Secondo Iezzi, «Il gruppo dei quattro grandi pannelli raffigura le allegorie dell’Industria e dell’Agricoltura, in un’antichità mitica e nel presente. I pannelli erano probabilmente destinati a decorare una stanza di rappresentanza. Il ciclo è stato realizzato nello studio pescarese di Basilio e Tommaso Cascella. Si distinguono, infatti, due mani diverse, come confermato anche da Leonardo Severini che ha seguito un magistrale restauro dei dipinti. Le opere che compongono questo ciclo sono certamente rimaste nello studio dei due artisti fino alla fine del 1943, quando sono stati coperti i fasci littori che strutturano gli episodi rappresentati. Per le grandi scene agresti, allegorie dell’Agricoltura in una mitica antichità (nel pannello mancano gli episodi collaterali), e nella modernità (con l’agricoltura organizzata e i mezzi meccanici), si riconosce la mano di Tommaso Cascella. In una collezione privata pescarese esiste un bozzetto nel quale sono proposti alcuni episodi di questo fregio, firmato da Tommaso Cascella e datato 1936. Queste due tele, propriamente dette Gente italica, rappresentano una visione serena, debitrice dell’arte del Quattrocento, e sono strutturate come un’allegoria la cui suggestione proviene dal Salone dei Mesi di Schifanoia a Ferrara. Al contrario, le scene con i Fabbri, allegorie dell’Industria (nell’antichità e nella modernità) sono risolte con una giustapposizione di figure ed episodi che risentono delle istanze della pittura muralista di Sironi e sono riconducibili alla mano di Basilio Cascella. Quest’ultimo fece un grande sforzo per aggiornare il proprio linguaggio con la pittura celebrativa del regime fascista.

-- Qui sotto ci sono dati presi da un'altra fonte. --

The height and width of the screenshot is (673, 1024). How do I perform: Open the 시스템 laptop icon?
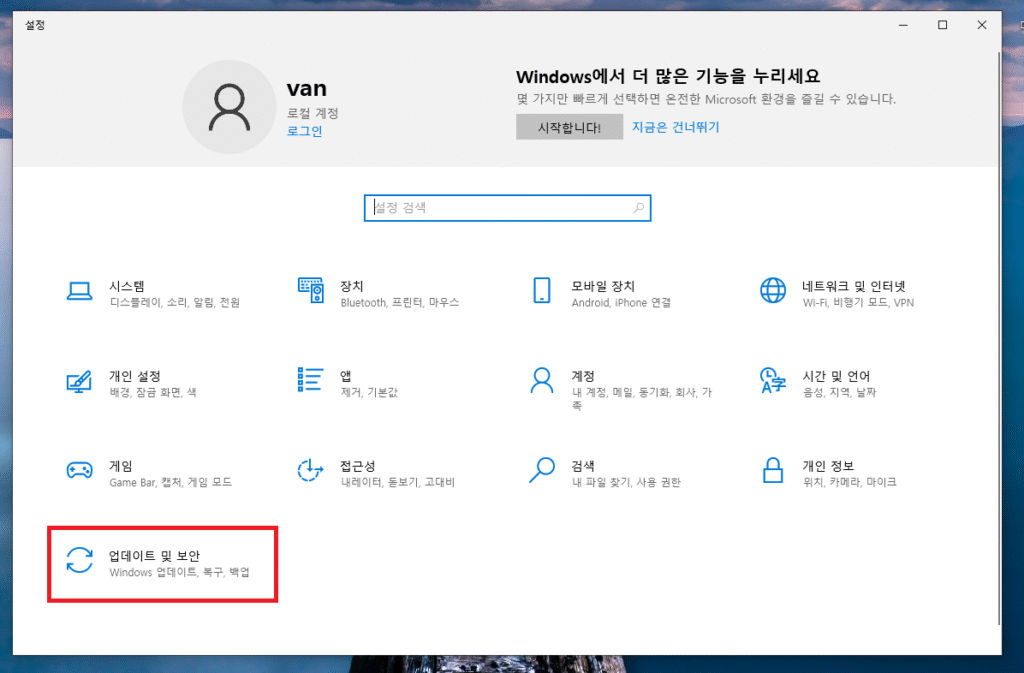(x=79, y=291)
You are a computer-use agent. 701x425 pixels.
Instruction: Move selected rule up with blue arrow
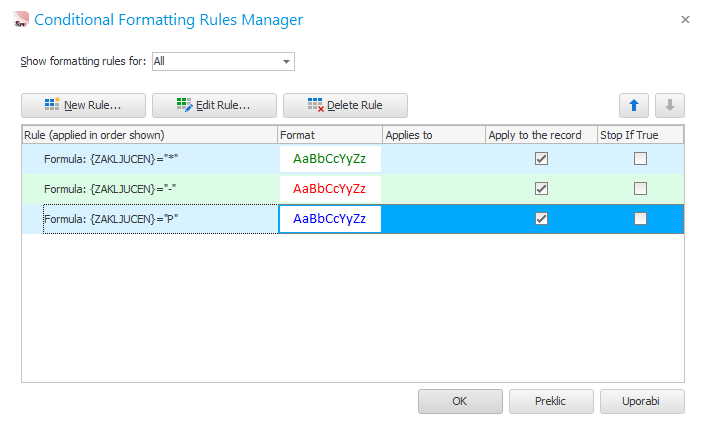click(633, 105)
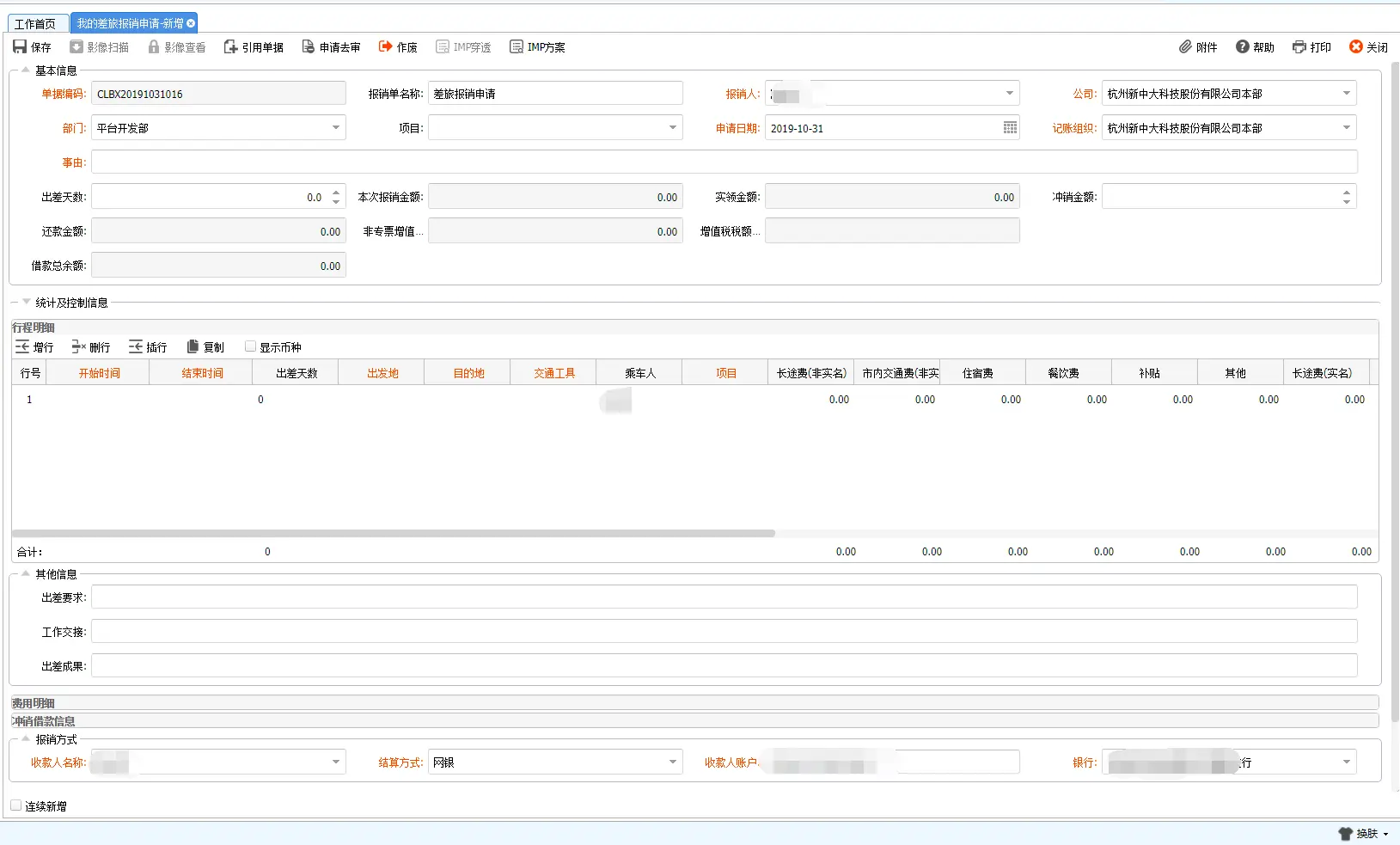
Task: Tick the 连续新增 checkbox
Action: click(16, 805)
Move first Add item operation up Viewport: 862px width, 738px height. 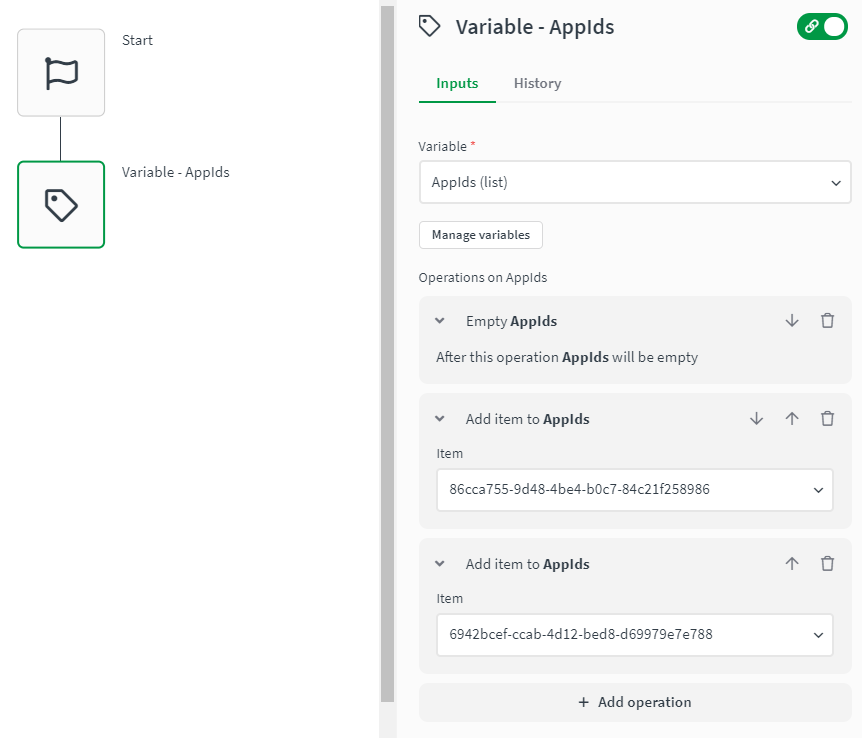(792, 419)
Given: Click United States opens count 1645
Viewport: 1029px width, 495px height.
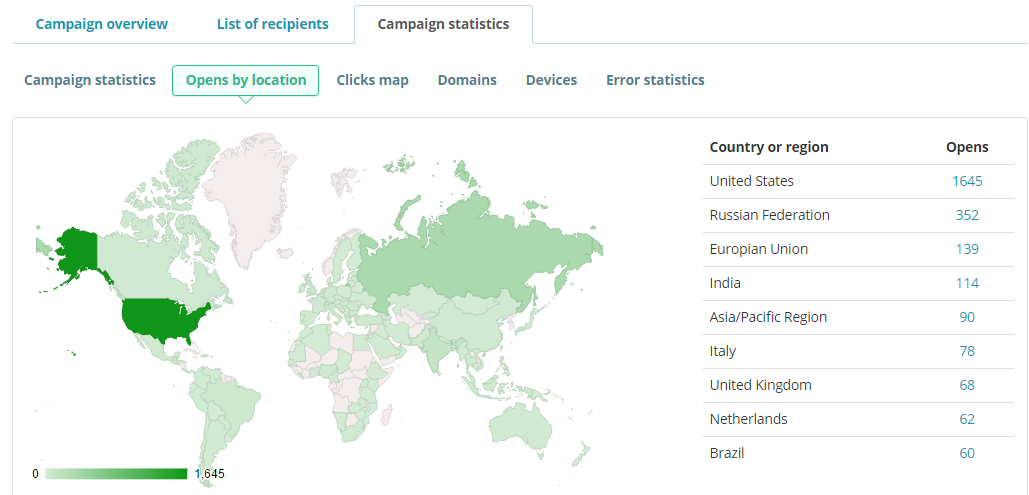Looking at the screenshot, I should point(967,181).
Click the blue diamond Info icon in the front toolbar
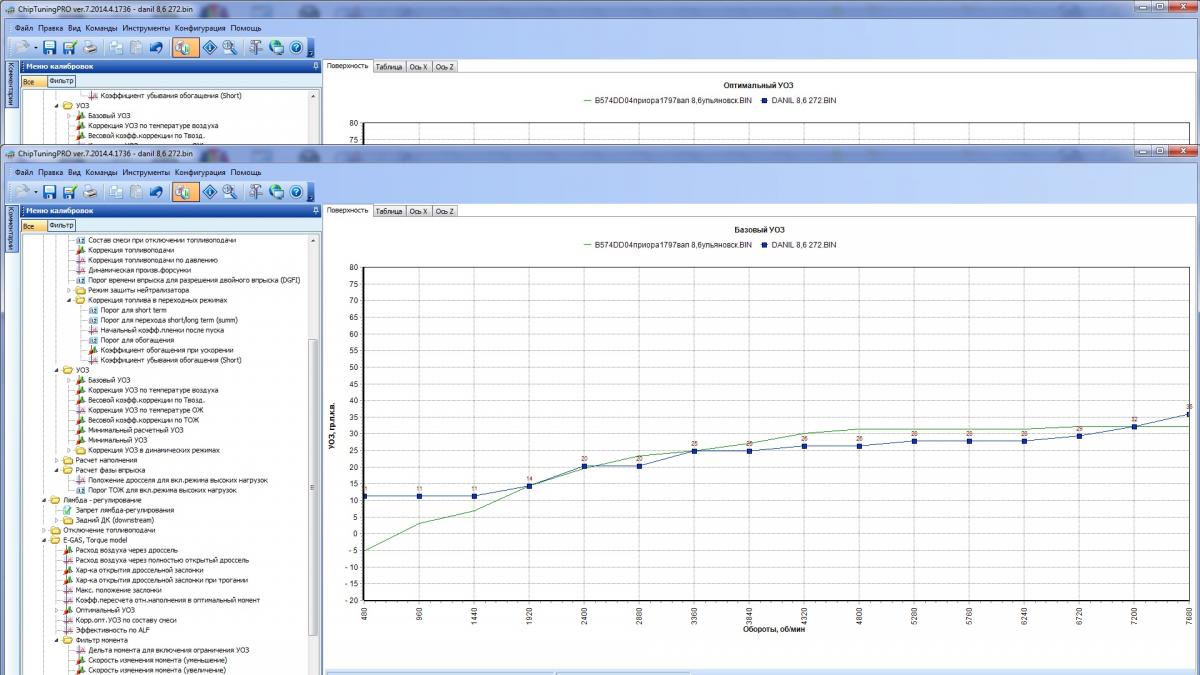Viewport: 1200px width, 675px height. (210, 191)
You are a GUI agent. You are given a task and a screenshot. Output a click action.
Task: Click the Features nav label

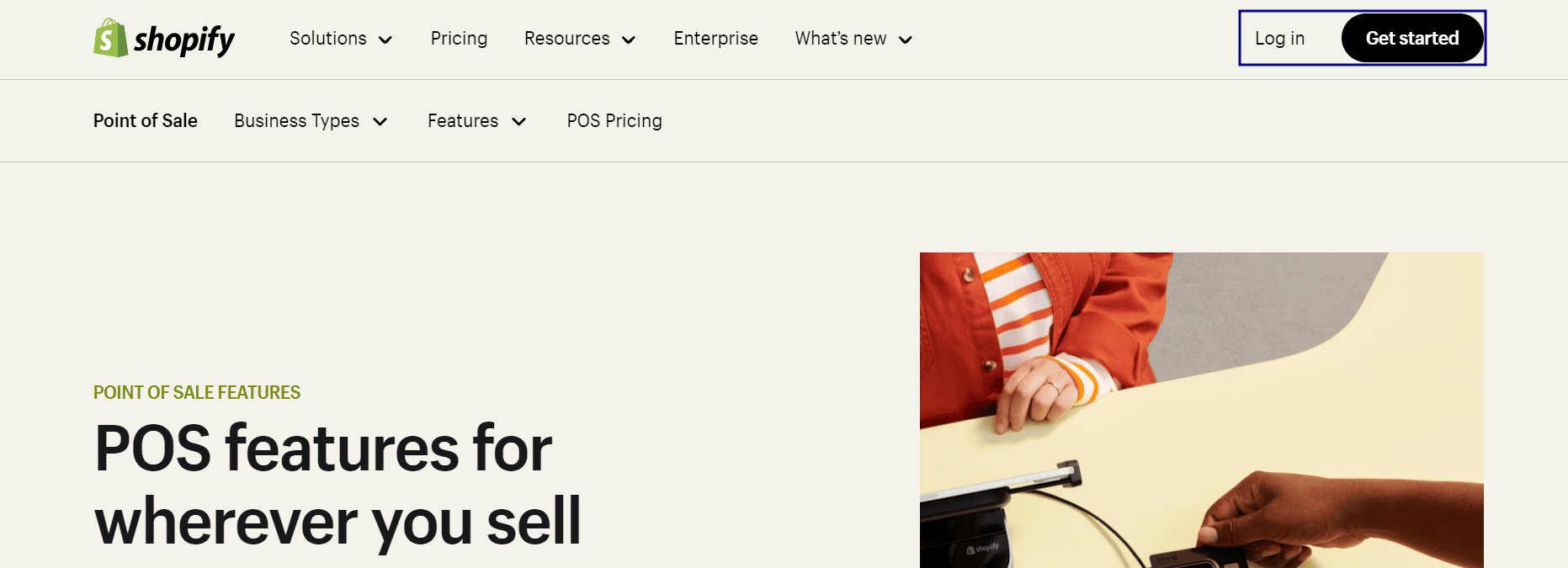pos(462,121)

Questo ciclo inedito di opere attende ancora uno studio che ne rintracci la commissione pubblica, e determini perché non sia mai stato ultimato e consegnato al committente. Dalle notizie desunte da più biografie di Basilio Cascella, è agevole pensare che si tratti della decorazione perduta, commissionatagli dal Ministero dell’Interno, e realizzata intorno al 1937. Come in altre imprese decorative pubbliche di quegli anni, era consuetudine di Basilio avvalersi della collaborazione del figlio (prediletto) Tommaso». (Cesare Biasini Selvaggi)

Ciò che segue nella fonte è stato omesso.